The problem seems to be in encryption part: "select a random r < n".

Now, here is an example that I want you to observe:

1) "Choose two large prime numbers p and q randomly and independently
of each other."
Let p=41, q=43.
2) "Compute N=pq and phi = (p - 1)(q - 1)"
Let N=pq=1763
Let phi=(p-1)(q-1)=1680
3) "The public key is N and the private key is phi"

Encryption
4) Let m be a message to be encrypted, with 0<m<N.
Let m=1234
5) Let r be some random integer between 0 and N (problematic part)
Let r=615
6) The ciphertext is:
Let c=[(1+N)^m * r^N] mod N^2
=3003947 (Mathematica code: squareN=n^2; c = Mod[PowerMod[1 + n, m,
squareN]*PowerMod[r, n, squareN], squareN];)

Decryption
7) The recovered r is:
Let r=c^(N^-1 mod phi) mod N
Let r=615 (this part is ok)

here comes THE problem:
8) The recovered plaintext is(should be):
Let m=[( c*r^(-N) mod N^2 ) - 1 ] / N

As you can see here you have to calculate "modular inverse": r^-1 mod
N^2
But the problem is that r=615 does not have a mod inverse of mod N^2
(N^2=3108169)
Why?

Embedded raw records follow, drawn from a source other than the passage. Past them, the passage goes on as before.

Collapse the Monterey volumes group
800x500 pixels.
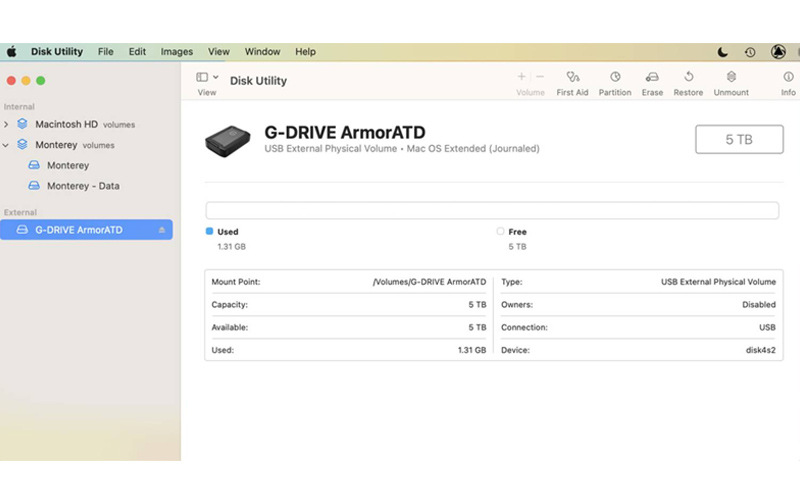coord(7,145)
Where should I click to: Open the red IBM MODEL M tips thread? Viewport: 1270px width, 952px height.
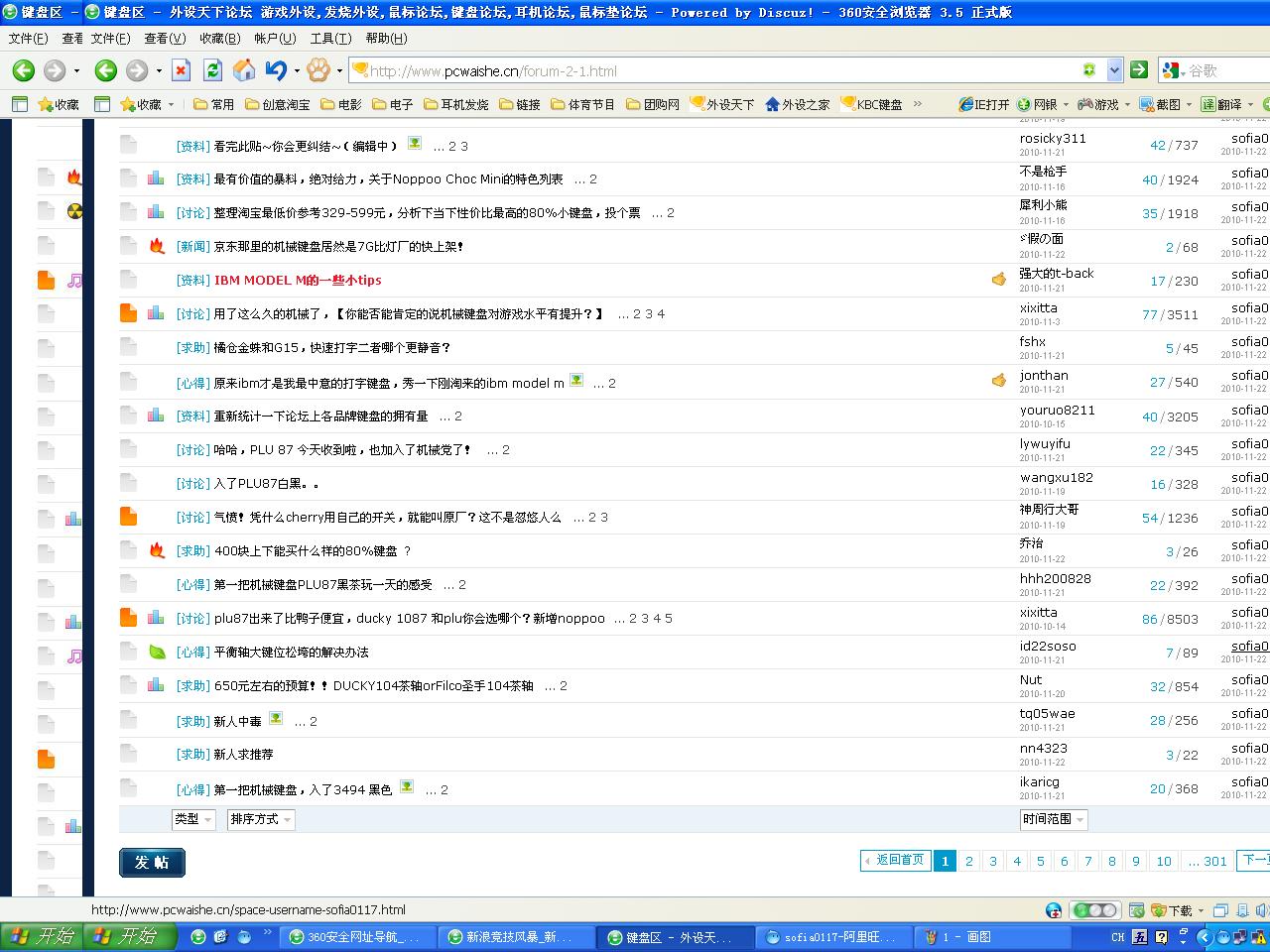[x=298, y=281]
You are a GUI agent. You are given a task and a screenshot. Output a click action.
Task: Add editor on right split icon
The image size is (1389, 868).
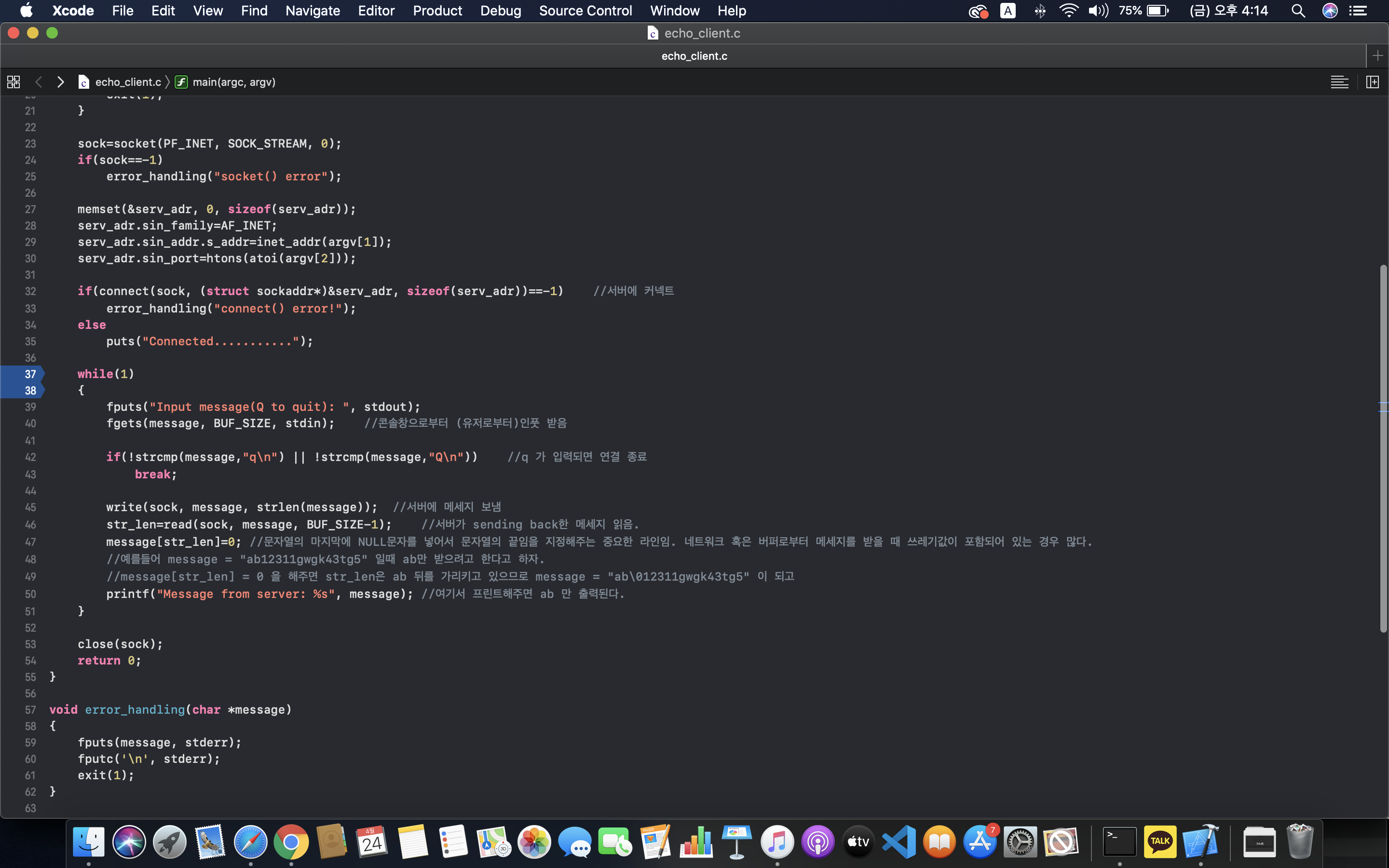1372,82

If you carefully observe r you can see that factors of r are: {3,
5, 41}. Look at that. 41 is a factor of r and it's also a chosen prime
p from first step, which makes it also a factor of N. That's bad!!

Solution to the problem:
part 5 needs to be changed from..to..
old) Let r be some random integer between 0 and N (problematic part)
new) Let r be some random integer between 0 and N, such that it has a
modular inverse of mod N (this implies that it'll have a modular
inverse of mod N^2)

You can download Mathematica notebook with practical implementation of
all this at: http://www.tekcities.com/mstampar/paillier.zip
Amitabh Saxena
2005-10-01 12:24:45 UTC
Permalink
This does not seem to be a major problem. for a large enough n, the
probability of generating r such that GCD (r, n) > 1 is very low and
that is the only case when r does not have an inverse mod n.

An alternative way of looking at this is .. if you are able to find an
r such that GCD(r, n) > 1 than you have already broken the underlying
cryptosystem based on the difficulty of factoring.